ABOUT THIS TASK: An exact transcription of the entries is required, with no images included.

DATA FOR THIS EXERCISE:
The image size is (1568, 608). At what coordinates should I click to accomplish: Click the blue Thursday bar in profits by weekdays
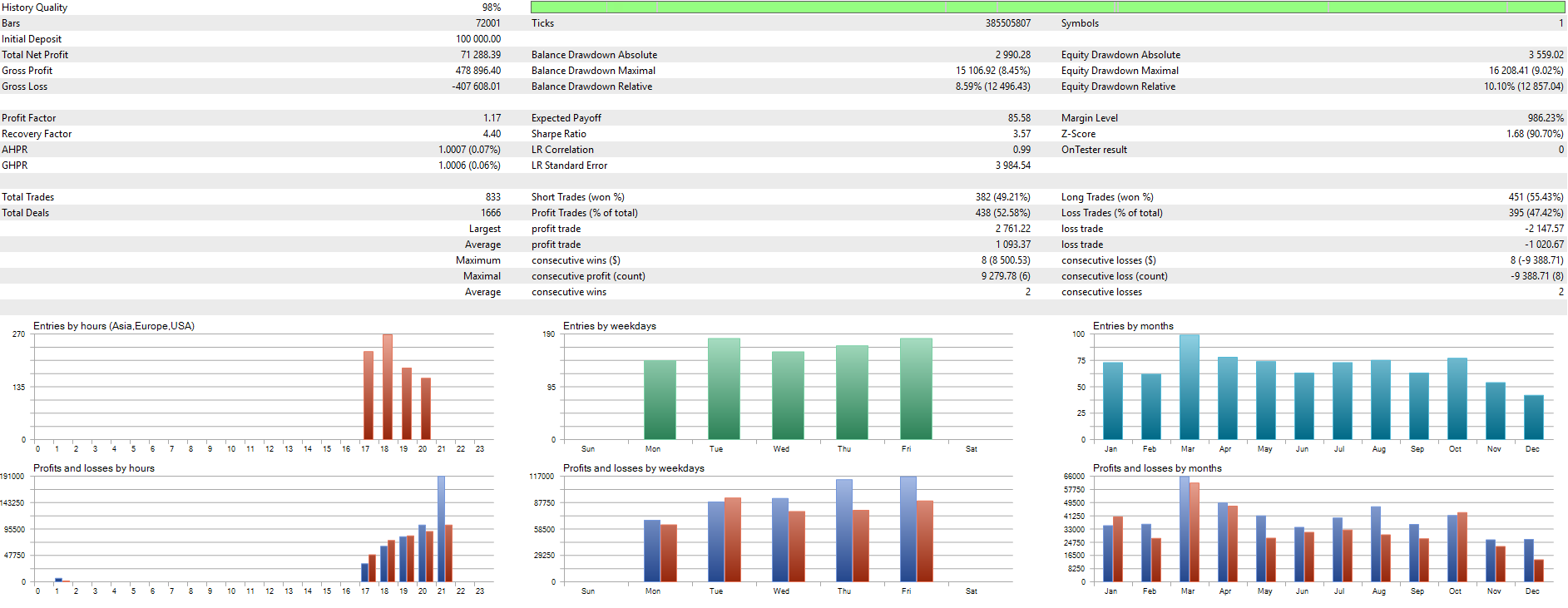(843, 530)
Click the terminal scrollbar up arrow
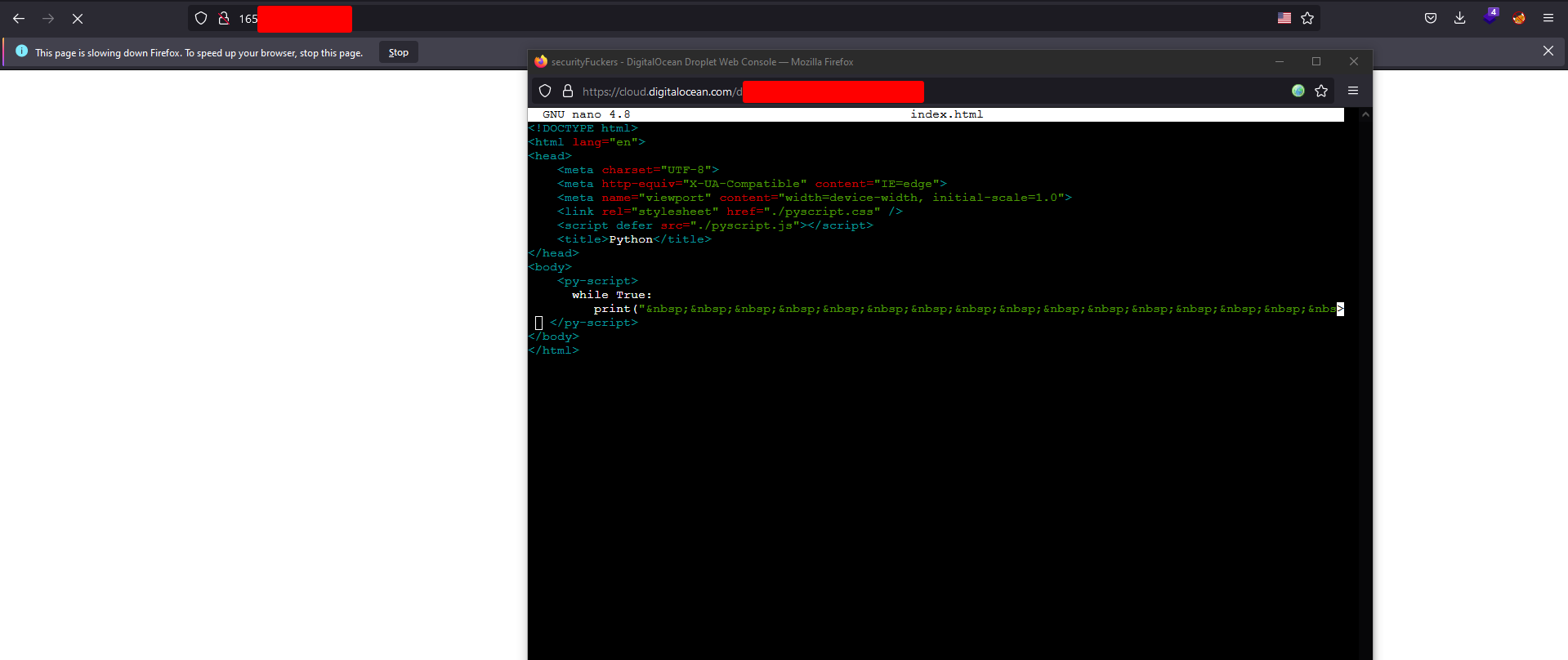 coord(1365,114)
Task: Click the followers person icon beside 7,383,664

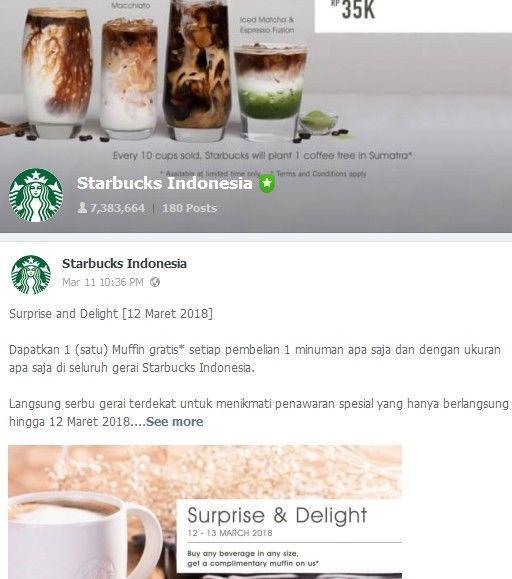Action: pos(82,208)
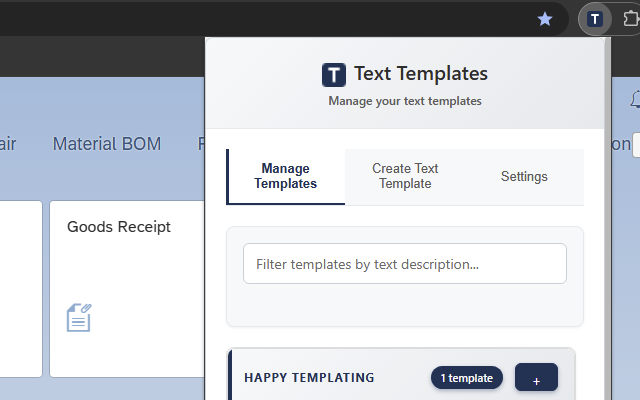Click the Goods Receipt document icon

[x=79, y=318]
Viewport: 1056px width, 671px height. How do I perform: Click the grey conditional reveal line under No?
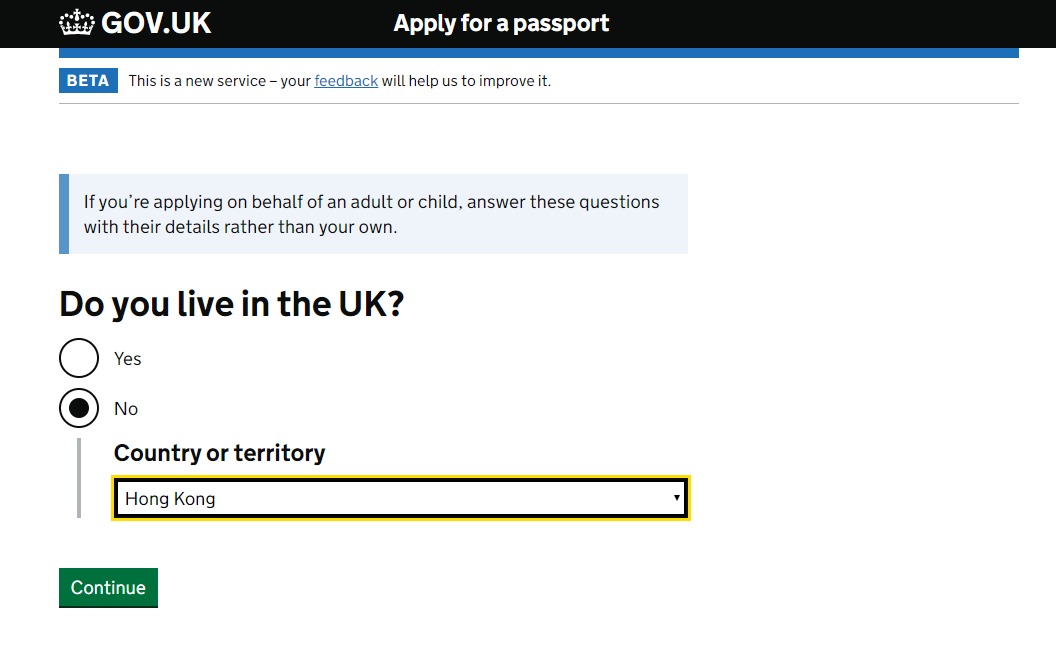click(x=79, y=478)
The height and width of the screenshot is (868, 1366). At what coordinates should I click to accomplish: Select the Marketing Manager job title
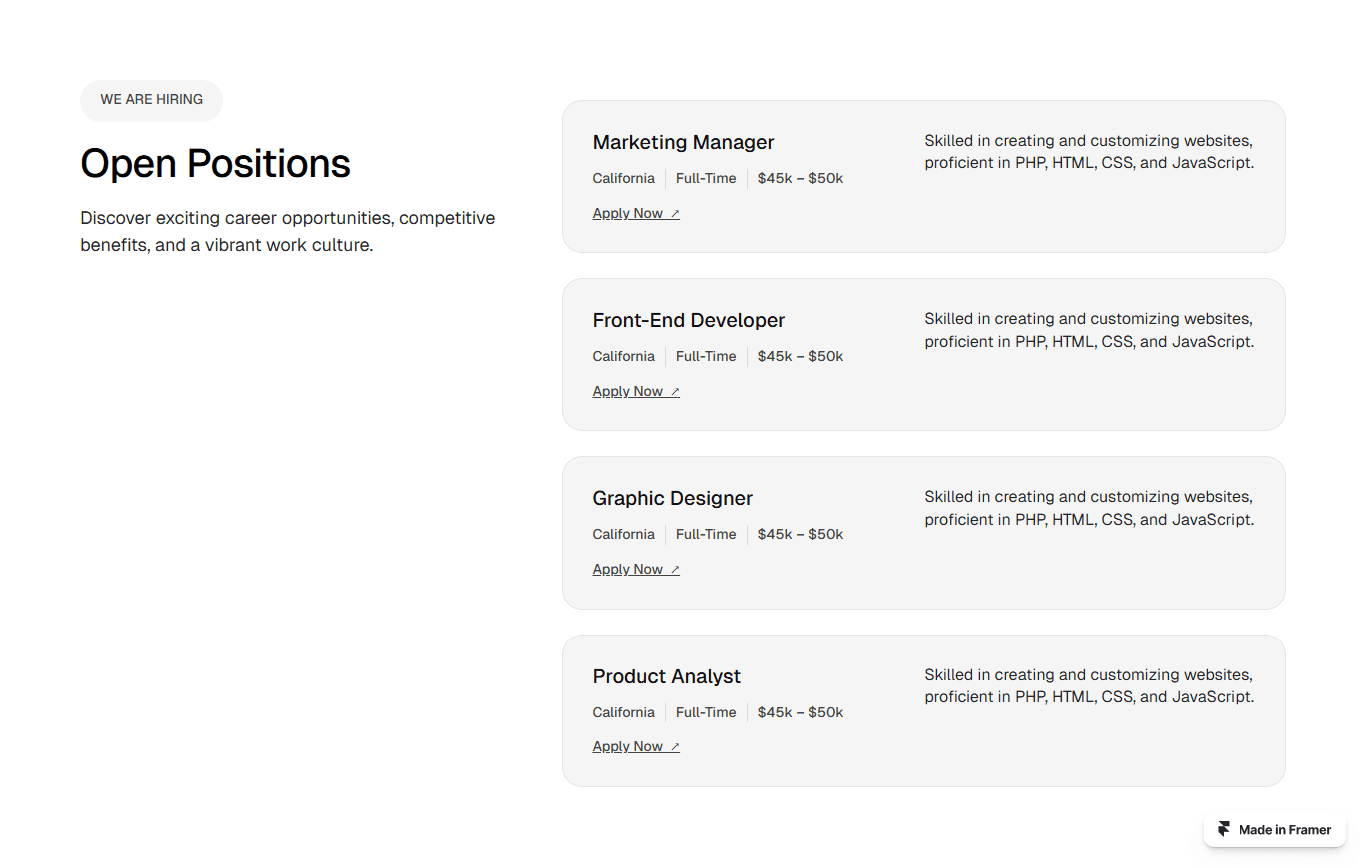[x=683, y=142]
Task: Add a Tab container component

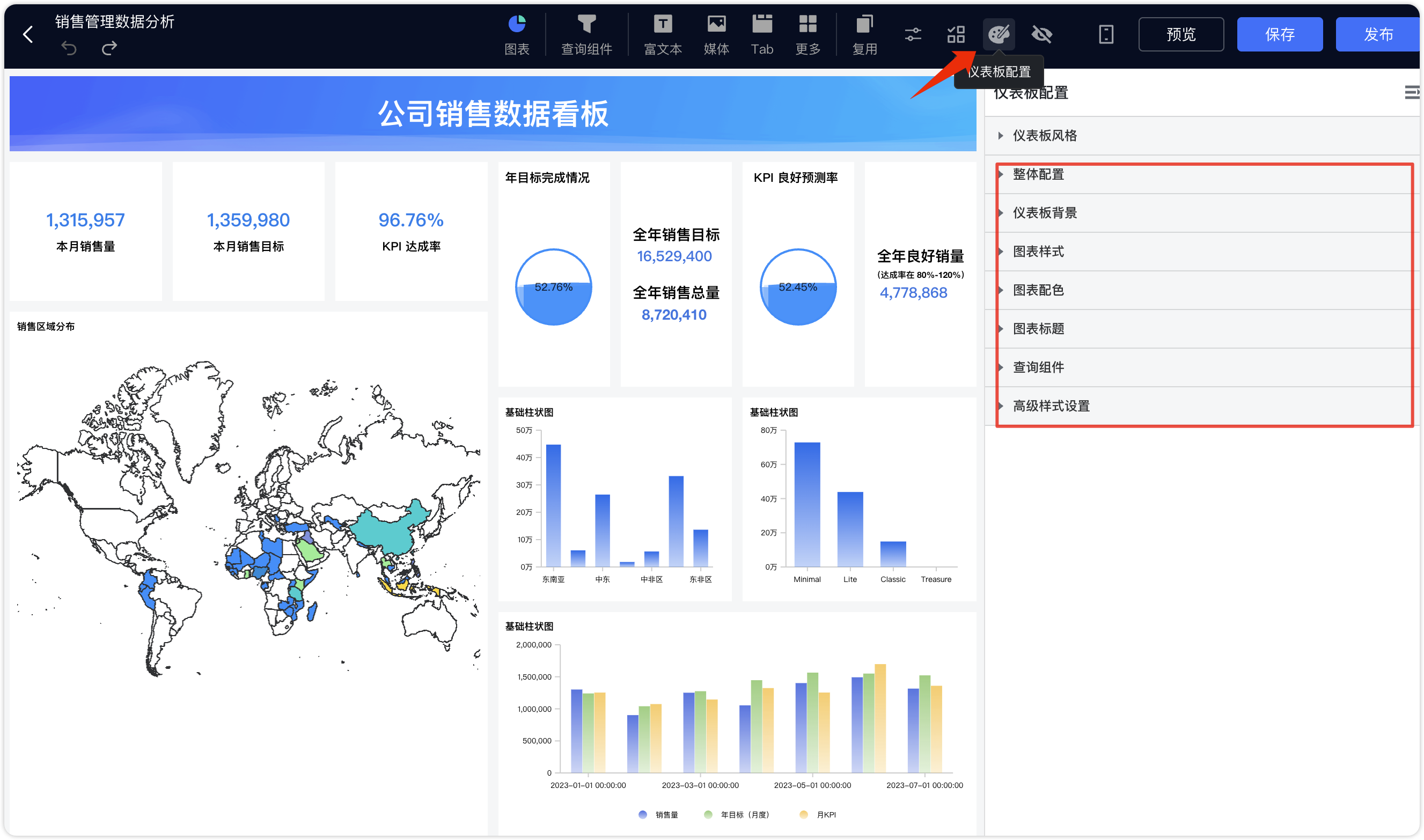Action: tap(762, 34)
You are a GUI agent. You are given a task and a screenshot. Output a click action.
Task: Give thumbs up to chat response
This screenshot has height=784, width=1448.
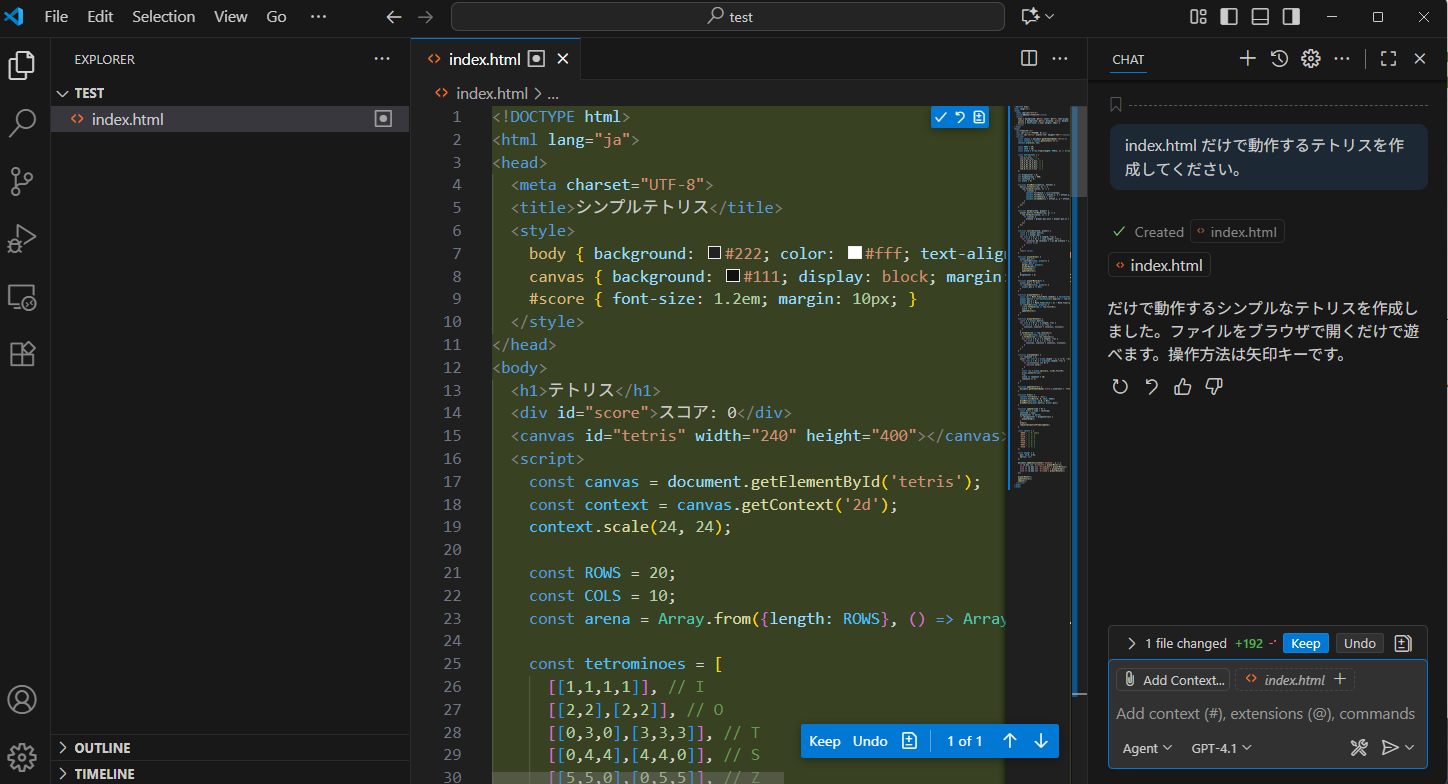(1183, 387)

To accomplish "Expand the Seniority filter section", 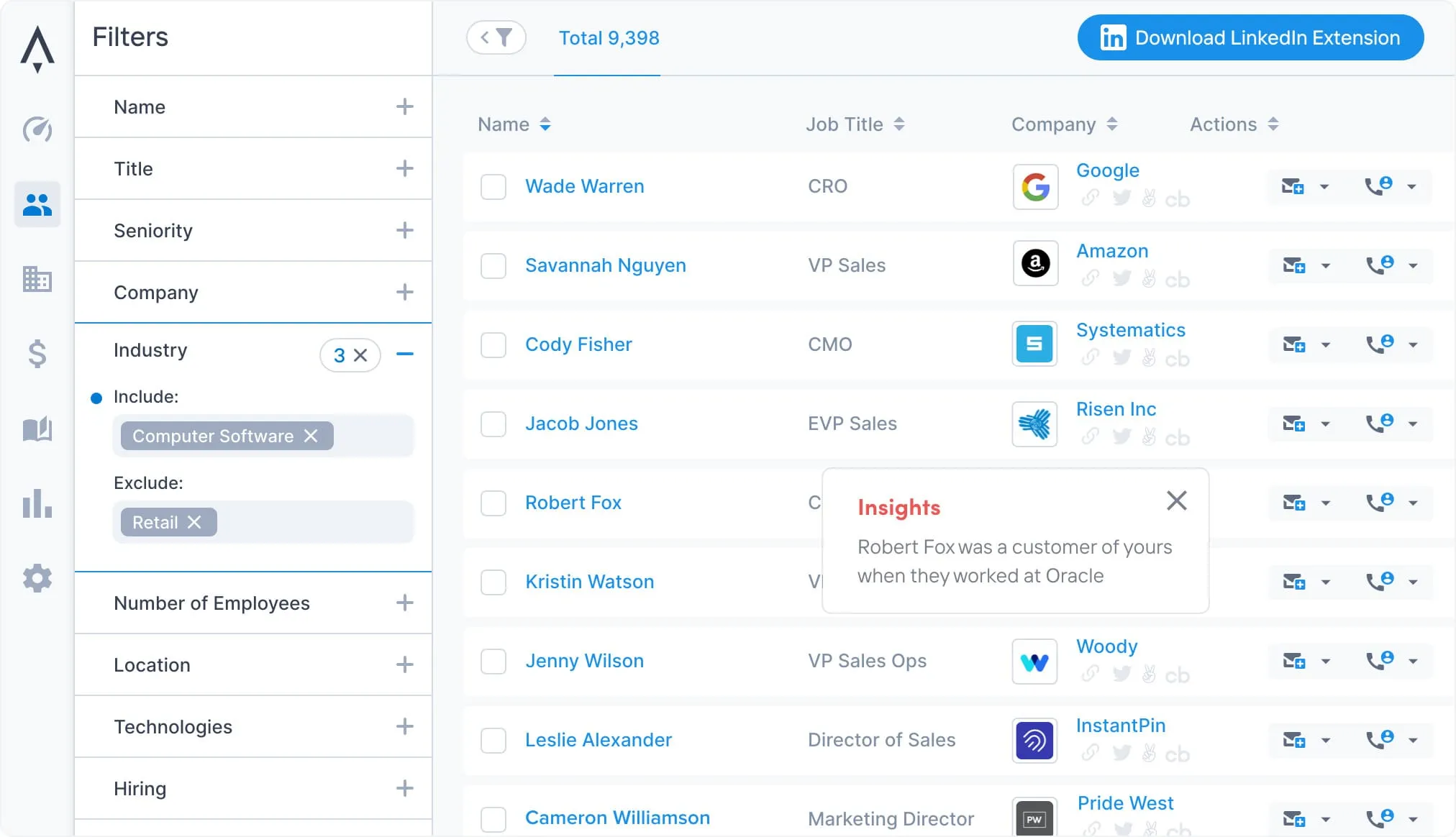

EXPECTED OUTPUT:
The image size is (1568, 608). At what coordinates should I click to accomplish: Click the blue Thursday bar in profits by weekdays
(843, 530)
Click the terminal scrollbar up arrow
 coord(1365,114)
Task: Click the followers person icon beside 7,383,664

Action: pos(82,208)
Click the Goods Receipt document icon

[x=79, y=318]
Viewport: 1056px width, 671px height. How do I perform: Click the grey conditional reveal line under No?
click(x=79, y=478)
The height and width of the screenshot is (868, 1366). At what coordinates should I click to accomplish: Select the Marketing Manager job title
[x=683, y=142]
Task: Add a Tab container component

Action: tap(762, 34)
You are a GUI agent. You are given a task and a screenshot. Output a click action.
Task: Give thumbs up to chat response
This screenshot has height=784, width=1448.
(1183, 387)

To accomplish "Expand the Seniority filter section", 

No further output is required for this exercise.